About this exercise: Note each line of the entries that includes "Select". Then copy those lines.

Listed records:
_ _ _ _ _
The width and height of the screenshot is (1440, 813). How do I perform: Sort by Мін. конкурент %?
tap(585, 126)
_ _ _ _ _
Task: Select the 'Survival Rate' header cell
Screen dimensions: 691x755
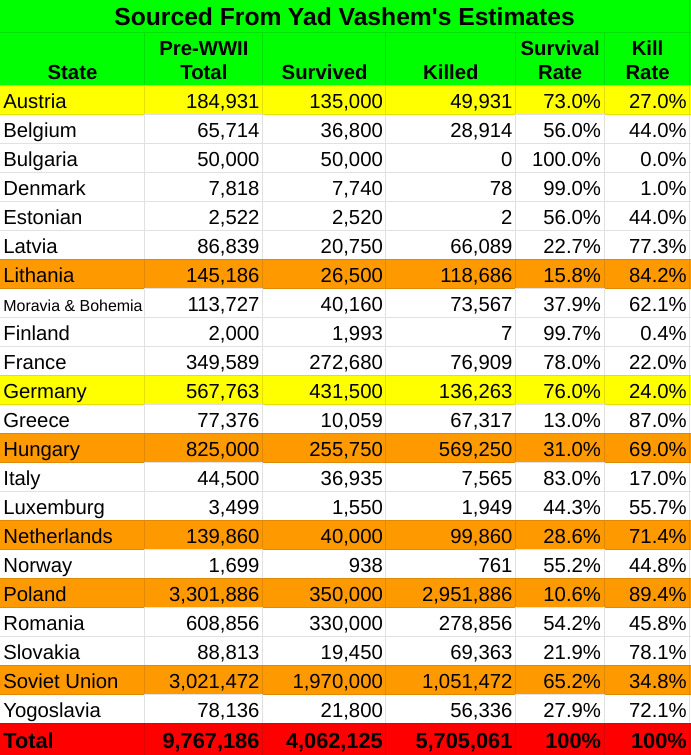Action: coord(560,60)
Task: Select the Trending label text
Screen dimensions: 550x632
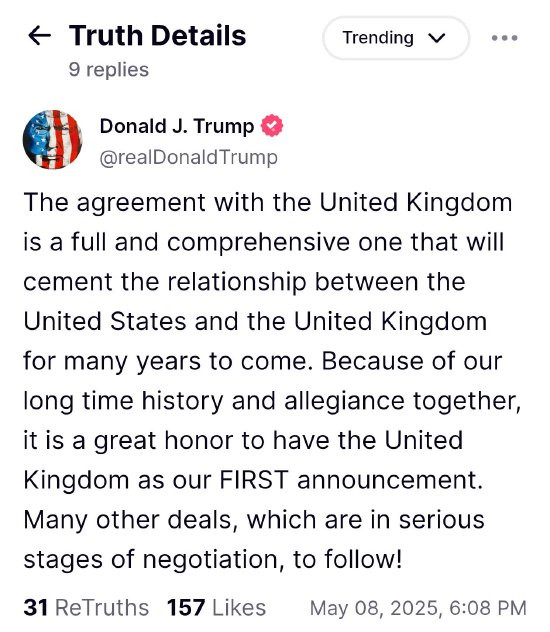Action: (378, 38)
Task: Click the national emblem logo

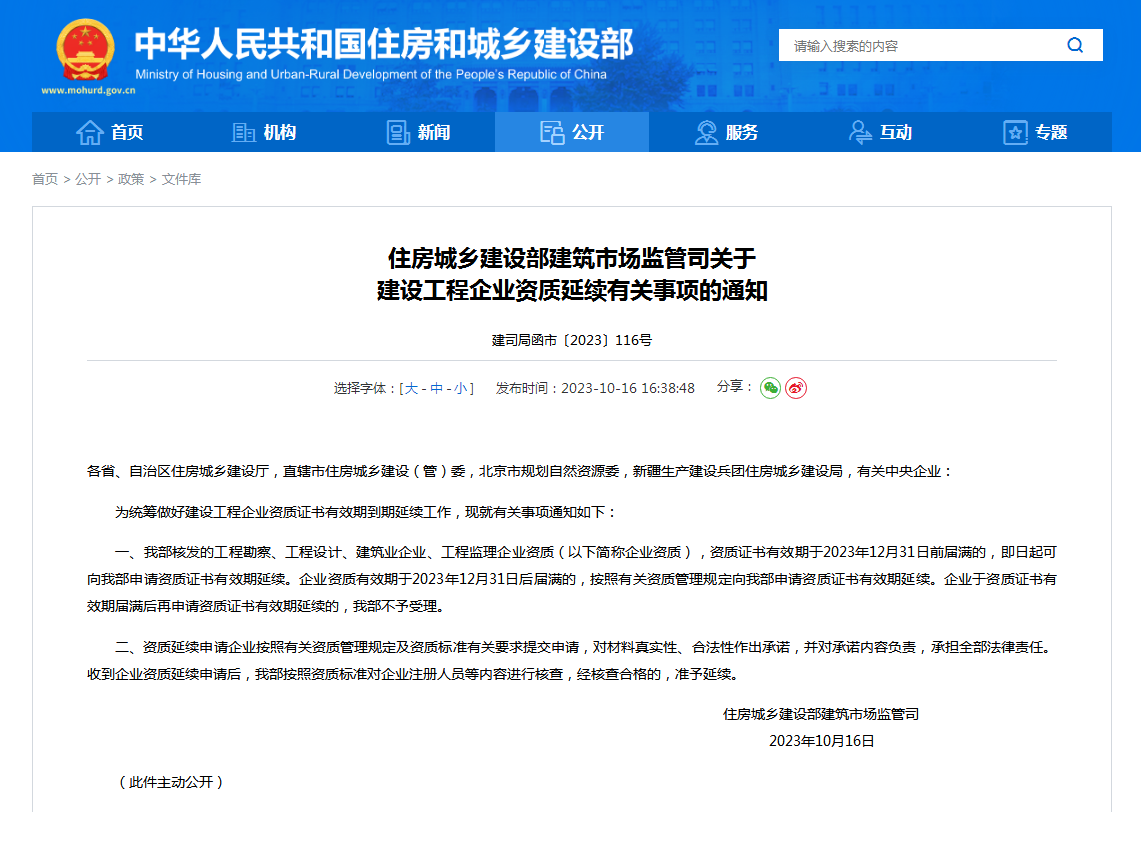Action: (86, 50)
_ _ _ _ _
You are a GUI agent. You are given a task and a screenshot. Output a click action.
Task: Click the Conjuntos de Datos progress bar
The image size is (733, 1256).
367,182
_ _ _ _ _
Response below:
Task: Select the 'Survival Rate' header cell
Task: Select the Trending label text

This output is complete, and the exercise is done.